Imagens de ressonância magnética recentemente revelaram que o órgão está longe de ser diminuto como se pensava: trata-se de uma estrutura volumosa que mede até 9 centímetros de comprimento, em foma de "Y" e que serpenteia por fora da vagina e sobe até a pelve ao longo da uretra.

Sua parte externa é, na realidade, a glande, e também a área mais sensível. Mas suas "pernas" se abrem pela abertura da vagina e se estendem pelos grandes lábios.

Tanto o clitóris quanto o pênis derivam do mesmo tecido embrionário e se diferenciam no início da gestação segundo o sexo do embrião. Mas o órgão feminino continua crescendo em resposta a hormônios mesmo depois da puberdade, enquanto o masculino não.

Outro estudo, realizado em 2009 por Rachel Pauls, uroginecologista em Cincinnati, no Estado americano de Ohio, analisou a influência do tamanho e da posição do clitóris na maneira como elas sentem o orgasmo vaginal.

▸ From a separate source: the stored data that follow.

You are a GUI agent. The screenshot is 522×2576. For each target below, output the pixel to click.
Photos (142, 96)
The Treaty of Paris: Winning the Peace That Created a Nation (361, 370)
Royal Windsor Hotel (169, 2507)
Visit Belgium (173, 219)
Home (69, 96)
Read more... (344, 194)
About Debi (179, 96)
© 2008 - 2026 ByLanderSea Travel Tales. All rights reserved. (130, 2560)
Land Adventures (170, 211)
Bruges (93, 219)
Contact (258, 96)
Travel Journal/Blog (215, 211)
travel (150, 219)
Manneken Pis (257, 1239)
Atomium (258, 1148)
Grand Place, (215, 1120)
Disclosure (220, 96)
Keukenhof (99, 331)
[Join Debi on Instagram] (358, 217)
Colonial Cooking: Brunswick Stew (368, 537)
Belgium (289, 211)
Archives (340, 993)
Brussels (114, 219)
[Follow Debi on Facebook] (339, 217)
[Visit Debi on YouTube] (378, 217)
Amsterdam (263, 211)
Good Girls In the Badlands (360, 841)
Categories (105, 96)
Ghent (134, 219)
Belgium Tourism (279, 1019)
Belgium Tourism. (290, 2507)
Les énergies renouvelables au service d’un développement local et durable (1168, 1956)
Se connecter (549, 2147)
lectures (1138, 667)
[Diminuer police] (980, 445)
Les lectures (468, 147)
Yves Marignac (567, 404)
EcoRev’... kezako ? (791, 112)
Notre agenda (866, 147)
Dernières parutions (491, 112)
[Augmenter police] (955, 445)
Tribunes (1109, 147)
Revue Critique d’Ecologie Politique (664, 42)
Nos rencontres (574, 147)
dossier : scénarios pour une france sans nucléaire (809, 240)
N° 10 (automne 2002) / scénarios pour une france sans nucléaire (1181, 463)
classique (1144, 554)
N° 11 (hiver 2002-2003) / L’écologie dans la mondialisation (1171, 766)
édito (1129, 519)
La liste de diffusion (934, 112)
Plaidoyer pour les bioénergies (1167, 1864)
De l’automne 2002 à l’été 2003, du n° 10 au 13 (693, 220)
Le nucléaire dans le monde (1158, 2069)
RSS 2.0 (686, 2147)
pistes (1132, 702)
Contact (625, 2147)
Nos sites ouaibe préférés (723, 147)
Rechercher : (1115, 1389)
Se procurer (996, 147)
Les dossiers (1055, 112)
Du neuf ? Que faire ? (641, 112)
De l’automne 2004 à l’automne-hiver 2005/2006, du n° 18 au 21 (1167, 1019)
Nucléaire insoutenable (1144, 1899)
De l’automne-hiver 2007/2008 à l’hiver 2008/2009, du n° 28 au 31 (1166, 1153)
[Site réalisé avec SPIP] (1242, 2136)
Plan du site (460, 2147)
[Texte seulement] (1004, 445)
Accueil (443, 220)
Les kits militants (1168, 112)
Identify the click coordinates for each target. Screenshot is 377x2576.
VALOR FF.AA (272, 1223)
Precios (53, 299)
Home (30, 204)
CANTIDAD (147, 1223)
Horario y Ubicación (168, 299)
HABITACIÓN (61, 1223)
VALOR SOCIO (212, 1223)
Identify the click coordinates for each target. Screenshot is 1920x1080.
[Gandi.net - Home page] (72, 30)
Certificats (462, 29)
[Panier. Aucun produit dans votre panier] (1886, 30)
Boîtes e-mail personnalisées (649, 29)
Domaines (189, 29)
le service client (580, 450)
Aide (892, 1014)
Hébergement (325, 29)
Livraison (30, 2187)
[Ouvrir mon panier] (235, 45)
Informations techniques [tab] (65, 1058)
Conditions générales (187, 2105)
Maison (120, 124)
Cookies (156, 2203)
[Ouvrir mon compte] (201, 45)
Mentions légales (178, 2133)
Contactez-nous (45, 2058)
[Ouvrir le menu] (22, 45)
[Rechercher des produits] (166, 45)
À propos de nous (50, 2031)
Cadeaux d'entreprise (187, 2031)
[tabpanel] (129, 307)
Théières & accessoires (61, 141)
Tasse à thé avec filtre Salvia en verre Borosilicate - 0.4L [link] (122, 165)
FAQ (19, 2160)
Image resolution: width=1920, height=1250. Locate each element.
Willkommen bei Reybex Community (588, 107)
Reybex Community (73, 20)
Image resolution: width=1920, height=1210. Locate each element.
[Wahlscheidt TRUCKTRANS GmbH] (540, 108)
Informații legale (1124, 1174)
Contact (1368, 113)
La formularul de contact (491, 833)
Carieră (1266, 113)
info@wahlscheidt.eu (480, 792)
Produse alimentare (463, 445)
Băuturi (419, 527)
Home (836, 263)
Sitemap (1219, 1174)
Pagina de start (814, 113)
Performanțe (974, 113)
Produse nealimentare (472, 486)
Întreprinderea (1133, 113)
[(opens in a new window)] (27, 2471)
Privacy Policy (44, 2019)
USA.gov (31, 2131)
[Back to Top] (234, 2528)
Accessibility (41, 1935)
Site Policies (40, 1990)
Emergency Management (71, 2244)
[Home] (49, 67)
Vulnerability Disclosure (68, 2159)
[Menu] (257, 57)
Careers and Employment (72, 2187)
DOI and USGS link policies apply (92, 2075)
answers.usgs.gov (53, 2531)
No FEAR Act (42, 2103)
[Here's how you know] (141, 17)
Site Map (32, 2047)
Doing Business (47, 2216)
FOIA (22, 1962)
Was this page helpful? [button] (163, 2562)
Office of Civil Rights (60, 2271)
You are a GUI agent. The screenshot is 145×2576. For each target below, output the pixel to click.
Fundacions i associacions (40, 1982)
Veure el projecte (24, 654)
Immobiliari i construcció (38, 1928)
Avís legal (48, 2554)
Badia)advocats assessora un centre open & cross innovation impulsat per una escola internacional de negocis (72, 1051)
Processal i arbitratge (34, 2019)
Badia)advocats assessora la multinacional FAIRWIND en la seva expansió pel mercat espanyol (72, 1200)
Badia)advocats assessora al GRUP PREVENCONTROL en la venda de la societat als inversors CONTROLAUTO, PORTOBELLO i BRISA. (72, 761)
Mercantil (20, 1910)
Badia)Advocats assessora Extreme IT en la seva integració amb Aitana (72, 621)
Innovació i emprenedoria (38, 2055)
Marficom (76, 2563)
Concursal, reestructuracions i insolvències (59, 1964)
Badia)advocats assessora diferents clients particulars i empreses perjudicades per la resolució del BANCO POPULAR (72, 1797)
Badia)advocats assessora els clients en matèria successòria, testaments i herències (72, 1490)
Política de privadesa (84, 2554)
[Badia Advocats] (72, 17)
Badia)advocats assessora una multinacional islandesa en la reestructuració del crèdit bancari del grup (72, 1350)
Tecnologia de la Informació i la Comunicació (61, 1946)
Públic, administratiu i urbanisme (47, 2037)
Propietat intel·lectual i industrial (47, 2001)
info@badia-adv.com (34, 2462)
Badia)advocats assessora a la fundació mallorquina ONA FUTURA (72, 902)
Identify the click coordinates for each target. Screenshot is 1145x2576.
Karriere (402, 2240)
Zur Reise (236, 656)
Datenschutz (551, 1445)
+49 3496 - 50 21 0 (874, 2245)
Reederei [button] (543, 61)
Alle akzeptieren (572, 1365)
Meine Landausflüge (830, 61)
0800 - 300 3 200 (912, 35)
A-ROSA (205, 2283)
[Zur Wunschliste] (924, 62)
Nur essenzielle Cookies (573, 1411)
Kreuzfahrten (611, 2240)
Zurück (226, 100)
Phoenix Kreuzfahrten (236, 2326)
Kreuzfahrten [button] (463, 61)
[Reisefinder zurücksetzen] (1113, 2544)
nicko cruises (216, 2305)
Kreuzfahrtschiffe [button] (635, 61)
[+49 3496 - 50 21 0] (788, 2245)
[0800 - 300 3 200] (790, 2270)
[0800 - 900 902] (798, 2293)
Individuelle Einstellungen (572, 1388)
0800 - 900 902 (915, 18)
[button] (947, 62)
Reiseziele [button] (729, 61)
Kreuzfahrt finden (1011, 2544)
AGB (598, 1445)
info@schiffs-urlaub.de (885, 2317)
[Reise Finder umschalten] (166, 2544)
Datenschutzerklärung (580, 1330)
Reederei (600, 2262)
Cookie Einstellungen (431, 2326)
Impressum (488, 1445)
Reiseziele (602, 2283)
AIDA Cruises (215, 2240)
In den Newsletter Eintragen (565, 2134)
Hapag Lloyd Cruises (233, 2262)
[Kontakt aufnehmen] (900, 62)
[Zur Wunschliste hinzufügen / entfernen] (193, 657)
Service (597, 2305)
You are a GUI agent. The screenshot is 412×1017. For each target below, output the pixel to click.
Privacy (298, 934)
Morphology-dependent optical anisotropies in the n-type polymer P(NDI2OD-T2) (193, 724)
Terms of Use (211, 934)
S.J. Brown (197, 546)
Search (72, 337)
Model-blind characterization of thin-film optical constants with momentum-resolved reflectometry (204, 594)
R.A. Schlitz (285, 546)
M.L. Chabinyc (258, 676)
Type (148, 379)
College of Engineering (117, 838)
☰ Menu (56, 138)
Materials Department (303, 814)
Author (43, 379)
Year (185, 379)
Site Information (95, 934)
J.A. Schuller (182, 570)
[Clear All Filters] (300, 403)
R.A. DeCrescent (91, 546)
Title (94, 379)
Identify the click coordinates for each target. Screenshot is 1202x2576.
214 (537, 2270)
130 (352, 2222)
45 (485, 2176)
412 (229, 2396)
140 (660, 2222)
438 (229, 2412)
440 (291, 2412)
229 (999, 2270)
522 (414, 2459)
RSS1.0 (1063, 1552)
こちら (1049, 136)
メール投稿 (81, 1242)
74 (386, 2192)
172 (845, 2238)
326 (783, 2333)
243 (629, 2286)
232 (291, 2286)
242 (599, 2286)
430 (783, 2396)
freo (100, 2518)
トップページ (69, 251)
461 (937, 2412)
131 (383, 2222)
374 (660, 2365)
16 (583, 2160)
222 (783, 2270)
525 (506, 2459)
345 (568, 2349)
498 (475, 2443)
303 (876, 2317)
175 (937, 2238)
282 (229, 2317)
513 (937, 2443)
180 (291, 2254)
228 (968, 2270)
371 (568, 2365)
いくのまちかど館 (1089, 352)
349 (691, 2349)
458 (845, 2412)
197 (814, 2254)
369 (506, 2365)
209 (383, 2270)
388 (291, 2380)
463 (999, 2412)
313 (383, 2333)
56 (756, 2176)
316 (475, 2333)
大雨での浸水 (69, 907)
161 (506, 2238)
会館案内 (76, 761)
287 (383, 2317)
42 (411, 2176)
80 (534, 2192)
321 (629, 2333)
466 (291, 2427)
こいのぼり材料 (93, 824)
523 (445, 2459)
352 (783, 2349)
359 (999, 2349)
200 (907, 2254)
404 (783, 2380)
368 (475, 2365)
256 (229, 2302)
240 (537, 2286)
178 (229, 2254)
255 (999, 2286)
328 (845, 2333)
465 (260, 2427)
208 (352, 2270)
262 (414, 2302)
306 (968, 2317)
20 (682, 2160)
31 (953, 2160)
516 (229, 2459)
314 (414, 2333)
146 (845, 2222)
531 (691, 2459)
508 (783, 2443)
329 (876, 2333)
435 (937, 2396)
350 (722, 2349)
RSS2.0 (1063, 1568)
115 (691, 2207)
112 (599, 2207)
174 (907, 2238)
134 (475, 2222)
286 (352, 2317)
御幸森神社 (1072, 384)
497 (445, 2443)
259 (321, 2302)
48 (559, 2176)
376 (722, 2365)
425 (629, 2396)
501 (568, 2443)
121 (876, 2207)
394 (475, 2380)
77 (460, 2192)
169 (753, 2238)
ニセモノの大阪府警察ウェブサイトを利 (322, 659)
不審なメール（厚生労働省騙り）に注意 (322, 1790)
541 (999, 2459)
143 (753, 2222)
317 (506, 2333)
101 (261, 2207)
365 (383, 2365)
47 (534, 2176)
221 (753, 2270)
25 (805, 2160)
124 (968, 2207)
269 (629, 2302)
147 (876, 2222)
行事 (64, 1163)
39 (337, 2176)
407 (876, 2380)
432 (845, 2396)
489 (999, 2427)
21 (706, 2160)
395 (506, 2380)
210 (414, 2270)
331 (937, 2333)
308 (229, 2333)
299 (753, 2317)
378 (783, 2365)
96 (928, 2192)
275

Com imagens de ressonância magnética de 30 voluntárias, a cientista descobriu que quanto menor a glande e quanto maior a distância entre o clitóris e a vagina, mais difícil é para a mulher chegar ao clímax.

Experimentar é preciso

Todas essas pesquisas significam que existem várias maneiras de as mulheres experimentarem o orgasmo. "Há uma boa base neuro-anatômica para diferentes tipos de orgasmos e diferentes tipos de sensações", afirma Komisurak.

Já para as mulheres que têm dificuldade de atingir o clímax durante a penetração – ou qualquer tipo de estimulação – a mensagem dos cientistas é simples: experimentem.

"Não há nada errado com essas mulheres. Todo o mundo é diferente e elas precisam explorar seus estímulos", afirma Pauls.

O psicólogo italiano Jannini concorda: "Além de curtir o sexo, curta se conhecer e entender quem você é hoje, porque amanhã você provavelmente será diferente". E não subestime a imensa variedade em oferta. "Não encare o corpo feminino como uma máquina que só pode operar de uma determinada maneira", conclui."